L’Aquila con la Samb per sognare ancora

La squadra di Cappellacci ritrova i marchigiani per la finale play off: dubbio Banegas. La vincente spera nel ripescaggio
L’AQUILA. Ultima uscita stagionale per L’Aquila. E che uscita. Allo stadio Gran Sasso d’Italia (attesi 4mila spettatori) l’undici di Roberto Cappellacci se la vedrà alle 16 con la Sambenedettese per una finale play off di serie D forse del tutto inutile. O forse no. Nel dubbio, gli aquilani avranno ancora una volta l’obbligo di puntare ai tre punti, e non solo per onorare fino in fondo un percorso già di sé esaltante. Occorre vincere contro i marchigiani e poi sperare di mettersi in coda dietro a Siracusa e Ravenna, le uniche due squadre a precedere gli aquilani nella griglia dei futuri, ed eventuali, ripescaggi. Poi, però, bisogna sperare pure che qualche squadra della serie C non abbia i requisiti, che qualche altra non riesca a iscriversi nonostante la retrocessione, e che non si mettano di mezzo le seconde squadre di serie A, con il Milan Under 23 ad andare proprio in questa direzione. Insomma, un terno al lotto sul quale resta obiettivamente difficile fare affidamento. Meglio restare concentrati sugli ultimi novanta minuti da giocare, al massimo 120, forse i più impegnativi di una stagione mai stata in discesa, se non altro sotto il profilo degli sforzi profusi. E poi vada come vada.

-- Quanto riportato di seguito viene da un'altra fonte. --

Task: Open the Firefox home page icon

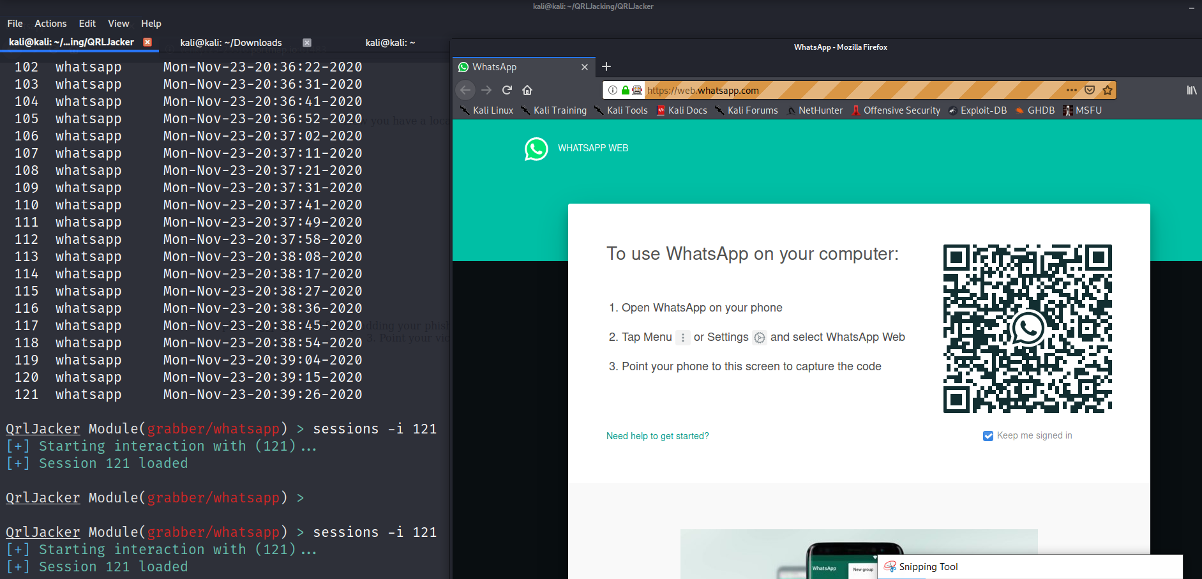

È così che la pensa il capitano Alessandro Brunetti, uno dei bastioni di quella che, a conti fatti, è stata la migliore roccaforte difensiva del girone F. «Ci teniamo a vincerla, anche solo per avere una possibilità in più se, per caso, qualche squadra dovesse non iscriversi», dichiara Brunetti alla vigilia, entrando poi nel dettaglio delle insidie correlate. «Visto che anche in caso di vittoria nei play off probabilmente non si verrà ripescati, sulla carta c’è sempre il rischio di poter avere dei cali di tensione durante la partita, ma noi ci teniamo a restare concentrati per tutti i novanta minuti e riuscire a portarla a casa. Sarà una partita difficile, dall’esito non scontato, anche perché il cambio di allenatore potrebbe aver dato loro la giusta scossa, quindi dovremo stare attenti». Poi aggiunge, sullo stesso mister Mancinelli: «Lo conosco, l’ho avuto come allenatore in seconda alla Recanatese e so che è bravo. Oltretutto, non ho mai vinto quando mi è capitato di affrontare squadre da lui allenate. Speriamo che stavolta possa finalmente rompersi questo tabù» è il suo auspicio. «Anche se sarà una partita complicata, in settimana li abbiamo studiati in video e li abbiamo riguardati anche nella rifinitura. In più, abbiamo il doppio risultato a nostro favore, cosa che immagino spingerà gli avversari a sbilanciarsi in avanti, costringendoli quindi a scoprirsi», con L’Aquila che potrebbe così approfittarne sulle ali degli esterni, tra cui però potrebbe mancare Banegas, oltre a Piscitella, Giuliodori e Origlio: «Il Pocho non ha preso parte alla rifinitura ed è stato a riposo per precauzione», conferma Brunetti. «Vedremo come risponderà il ginocchio. È da valutare». Capitano che torna, infine, sul suo contratto, in scadenza a giugno: «Non posso dire nulla sulla mia situazione contrattuale perché non se n’è ancora parlato con la società, né tantomeno ho avuto contatti con altre squadre. Adesso si dice che possa arrivare un nuovo ds (Micciola?, ndc) quindi immagino sarà un discorso a tre che si affronterà più avanti. Io, personalmente, mi auguro di poter proseguire qui all’Aquila, che per me ha la priorità. Però, ripeto, ci si penserà più avanti. Prima c’è una finale da giocare e da vincere».
La probabile formazione: Michielin, Pisciotta, Brunetti, Alessandretti, Bellardinelli, Di Santo, Del Pinto, Angiulli, Del Moro, Marcheggiani, Costa Ferreira.